Format d'article

Là-bas la paix, ici la République

La situation au Proche-Orient est insoutenable, mais nous ne pouvons envisager ce conflit et prendre position de manière manichéenne. Depuis près de deux semaines, la population est la première victime de l’escalade militaire entre Israël et le mouvement Hamas. Dans la bande de Gaza, on a relevé des centaines de morts et des milliers de blessés ; principalement des femmes et des enfants. Aux tirs du Hamas répondent invariablement les représailles israéliennes ; réponse plus que disproportionnée à l’agression subie. La violence de l’offensive terrestre israélienne le démontre aujourd’hui plus que jamais.

israel_palestine

Lundi 14 juillet, le gouvernement israélien avait pourtant accepté la proposition égyptienne de cessez-le-feu, qui s’accompagnait de l’offre d’ouvrir sans délai des négociations sur l’entrée des personnes et des biens dans la bande de Gaza, permettant la reprise du ravitaillement. Cette proposition, soutenue par le président de l’Autorité palestinienne Mahmoud Abbas et par la Ligue arabe, a été rejetée par le Hamas.

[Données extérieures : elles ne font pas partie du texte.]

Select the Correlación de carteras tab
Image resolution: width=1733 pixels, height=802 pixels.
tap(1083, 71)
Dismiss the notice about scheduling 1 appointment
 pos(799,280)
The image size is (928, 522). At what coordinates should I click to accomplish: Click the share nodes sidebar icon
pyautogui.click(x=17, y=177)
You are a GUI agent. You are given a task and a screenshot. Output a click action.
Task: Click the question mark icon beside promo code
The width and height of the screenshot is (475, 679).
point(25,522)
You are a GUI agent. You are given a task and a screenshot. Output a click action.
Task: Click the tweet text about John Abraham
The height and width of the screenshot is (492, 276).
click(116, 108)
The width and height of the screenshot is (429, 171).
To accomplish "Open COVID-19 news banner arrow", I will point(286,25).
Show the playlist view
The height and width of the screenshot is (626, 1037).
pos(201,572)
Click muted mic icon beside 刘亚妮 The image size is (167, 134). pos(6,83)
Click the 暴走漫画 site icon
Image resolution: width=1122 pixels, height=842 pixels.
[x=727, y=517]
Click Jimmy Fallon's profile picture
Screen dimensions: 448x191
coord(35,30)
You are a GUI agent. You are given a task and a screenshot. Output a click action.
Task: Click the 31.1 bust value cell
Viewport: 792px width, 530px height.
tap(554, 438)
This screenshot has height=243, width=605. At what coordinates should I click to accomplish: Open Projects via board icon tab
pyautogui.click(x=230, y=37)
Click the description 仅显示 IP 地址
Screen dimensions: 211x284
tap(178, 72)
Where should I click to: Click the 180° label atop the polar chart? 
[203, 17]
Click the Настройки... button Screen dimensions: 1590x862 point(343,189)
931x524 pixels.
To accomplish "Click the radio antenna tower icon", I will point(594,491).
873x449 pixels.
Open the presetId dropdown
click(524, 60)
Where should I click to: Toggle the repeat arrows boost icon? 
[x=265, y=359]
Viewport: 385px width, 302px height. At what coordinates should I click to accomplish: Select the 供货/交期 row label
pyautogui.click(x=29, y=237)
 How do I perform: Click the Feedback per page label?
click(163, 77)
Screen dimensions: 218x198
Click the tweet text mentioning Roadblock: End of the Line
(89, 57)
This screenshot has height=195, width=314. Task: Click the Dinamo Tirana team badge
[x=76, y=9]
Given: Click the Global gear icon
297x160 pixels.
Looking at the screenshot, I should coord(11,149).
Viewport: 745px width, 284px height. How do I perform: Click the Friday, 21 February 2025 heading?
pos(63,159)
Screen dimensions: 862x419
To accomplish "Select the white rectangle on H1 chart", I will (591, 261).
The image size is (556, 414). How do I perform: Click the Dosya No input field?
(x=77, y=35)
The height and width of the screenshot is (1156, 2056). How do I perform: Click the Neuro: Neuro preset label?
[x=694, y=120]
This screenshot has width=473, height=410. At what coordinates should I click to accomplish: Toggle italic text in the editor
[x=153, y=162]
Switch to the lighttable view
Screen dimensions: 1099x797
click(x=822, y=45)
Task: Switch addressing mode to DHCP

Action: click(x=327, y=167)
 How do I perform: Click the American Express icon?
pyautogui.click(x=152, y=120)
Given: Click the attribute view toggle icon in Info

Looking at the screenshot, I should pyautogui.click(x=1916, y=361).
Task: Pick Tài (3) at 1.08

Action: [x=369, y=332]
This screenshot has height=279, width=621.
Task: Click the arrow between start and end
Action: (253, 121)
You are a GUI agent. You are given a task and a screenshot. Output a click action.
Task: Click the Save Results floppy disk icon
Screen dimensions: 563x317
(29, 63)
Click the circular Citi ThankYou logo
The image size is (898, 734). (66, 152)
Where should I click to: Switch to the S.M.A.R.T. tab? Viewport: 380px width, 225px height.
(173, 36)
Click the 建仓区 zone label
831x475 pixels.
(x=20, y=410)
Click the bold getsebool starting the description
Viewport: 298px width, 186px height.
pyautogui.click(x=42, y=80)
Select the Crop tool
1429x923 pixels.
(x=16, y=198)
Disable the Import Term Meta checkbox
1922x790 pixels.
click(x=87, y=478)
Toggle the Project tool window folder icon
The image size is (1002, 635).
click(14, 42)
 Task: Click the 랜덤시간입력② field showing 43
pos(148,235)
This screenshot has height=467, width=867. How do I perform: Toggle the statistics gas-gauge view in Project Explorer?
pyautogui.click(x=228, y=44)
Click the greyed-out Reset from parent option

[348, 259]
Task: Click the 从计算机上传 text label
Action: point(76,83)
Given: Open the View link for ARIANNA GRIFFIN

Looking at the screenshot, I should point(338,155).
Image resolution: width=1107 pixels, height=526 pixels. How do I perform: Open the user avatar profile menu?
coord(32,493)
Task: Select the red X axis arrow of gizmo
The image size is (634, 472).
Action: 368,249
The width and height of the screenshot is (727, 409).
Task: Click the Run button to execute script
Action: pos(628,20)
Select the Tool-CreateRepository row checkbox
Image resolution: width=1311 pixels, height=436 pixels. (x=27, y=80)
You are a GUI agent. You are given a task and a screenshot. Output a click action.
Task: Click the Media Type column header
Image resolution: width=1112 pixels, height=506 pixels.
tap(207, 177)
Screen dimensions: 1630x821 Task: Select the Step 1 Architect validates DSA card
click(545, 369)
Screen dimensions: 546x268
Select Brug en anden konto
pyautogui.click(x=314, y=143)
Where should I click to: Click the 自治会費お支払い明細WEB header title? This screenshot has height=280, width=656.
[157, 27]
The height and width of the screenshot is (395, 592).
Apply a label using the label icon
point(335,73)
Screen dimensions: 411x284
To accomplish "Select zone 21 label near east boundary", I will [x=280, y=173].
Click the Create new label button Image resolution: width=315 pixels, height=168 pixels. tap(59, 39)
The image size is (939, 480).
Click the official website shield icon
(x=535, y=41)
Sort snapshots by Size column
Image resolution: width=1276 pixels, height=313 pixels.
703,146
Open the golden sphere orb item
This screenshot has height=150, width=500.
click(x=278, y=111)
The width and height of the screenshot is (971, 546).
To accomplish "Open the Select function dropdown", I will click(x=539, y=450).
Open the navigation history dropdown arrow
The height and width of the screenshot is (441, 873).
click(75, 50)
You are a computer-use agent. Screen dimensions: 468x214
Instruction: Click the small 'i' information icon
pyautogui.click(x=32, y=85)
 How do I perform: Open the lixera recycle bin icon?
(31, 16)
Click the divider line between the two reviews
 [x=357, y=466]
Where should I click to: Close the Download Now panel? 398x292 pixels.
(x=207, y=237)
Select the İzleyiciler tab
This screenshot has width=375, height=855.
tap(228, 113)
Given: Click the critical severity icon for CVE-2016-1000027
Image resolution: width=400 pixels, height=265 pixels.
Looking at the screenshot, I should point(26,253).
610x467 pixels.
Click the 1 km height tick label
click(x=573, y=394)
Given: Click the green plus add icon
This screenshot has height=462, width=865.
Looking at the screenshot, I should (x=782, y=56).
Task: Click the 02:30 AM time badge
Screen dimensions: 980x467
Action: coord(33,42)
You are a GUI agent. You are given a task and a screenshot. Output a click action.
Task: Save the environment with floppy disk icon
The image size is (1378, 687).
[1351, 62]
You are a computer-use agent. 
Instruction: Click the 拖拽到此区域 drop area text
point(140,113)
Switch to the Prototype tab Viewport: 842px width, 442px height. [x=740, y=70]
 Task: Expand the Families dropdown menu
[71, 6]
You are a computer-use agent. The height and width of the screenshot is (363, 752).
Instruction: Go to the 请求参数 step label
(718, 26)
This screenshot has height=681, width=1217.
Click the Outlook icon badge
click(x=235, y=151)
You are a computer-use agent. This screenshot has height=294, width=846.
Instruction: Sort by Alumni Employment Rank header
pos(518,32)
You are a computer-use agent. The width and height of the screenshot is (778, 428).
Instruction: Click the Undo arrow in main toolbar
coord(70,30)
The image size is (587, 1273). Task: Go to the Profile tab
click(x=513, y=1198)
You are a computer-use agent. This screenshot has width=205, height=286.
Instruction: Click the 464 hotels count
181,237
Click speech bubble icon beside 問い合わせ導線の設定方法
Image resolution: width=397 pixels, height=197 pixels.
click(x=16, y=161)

La France travaille en ce sens, en lien étroit avec l’Égypte et ses partenaires régionaux. Laurent Fabius, s’est d’ailleurs rendu au Caire vendredi 18 juillet et a pu échanger avec Mahmoud Abbas à cette occasion. Il a pu aussi rencontrer en Jordanie, dimanche 20 juillet, le premier ministre israélien Benjamin Netanyahu. La France demeure donc en première ligne. Elle est engagée et poursuit ses efforts dans le sens d’un arrêt des combats. C’est là son devoir et c’est là son honneur.

D’aucuns veulent importer ce conflit en France, non pour le dénoncer mais pour remettre en cause les droits d’un peuple à l’existence. S’il est légitime d’exprimer une position, les violences racistes, islamophobes et antisémites qui ont eu lieu ces derniers jours sont intolérables et n’ont pas leur place dans la République. La violence est bien le problème et n’est en rien la solution, que ce soit au Proche-Orient ou ici, en France. L’escalade de la violence frappe toujours, et de plein fouet, les populations civiles.

Le Président de la République ainsi que le Gouvernement et les Parlementaires de la majorité partagent la même inquiétude. Nous sommes convaincus que seule une solution politique permettra de résoudre durablement les difficultés du jour. Force est hélas de constater qu’en son absence, ce sont bien les extrémistes, de part et d’autre, qui tirent profit des combats. Il est donc impératif d’y mettre un terme pour que soit enfin renoué le nécessaire fil du dialogue afin que la paix s’installe à terme durablement.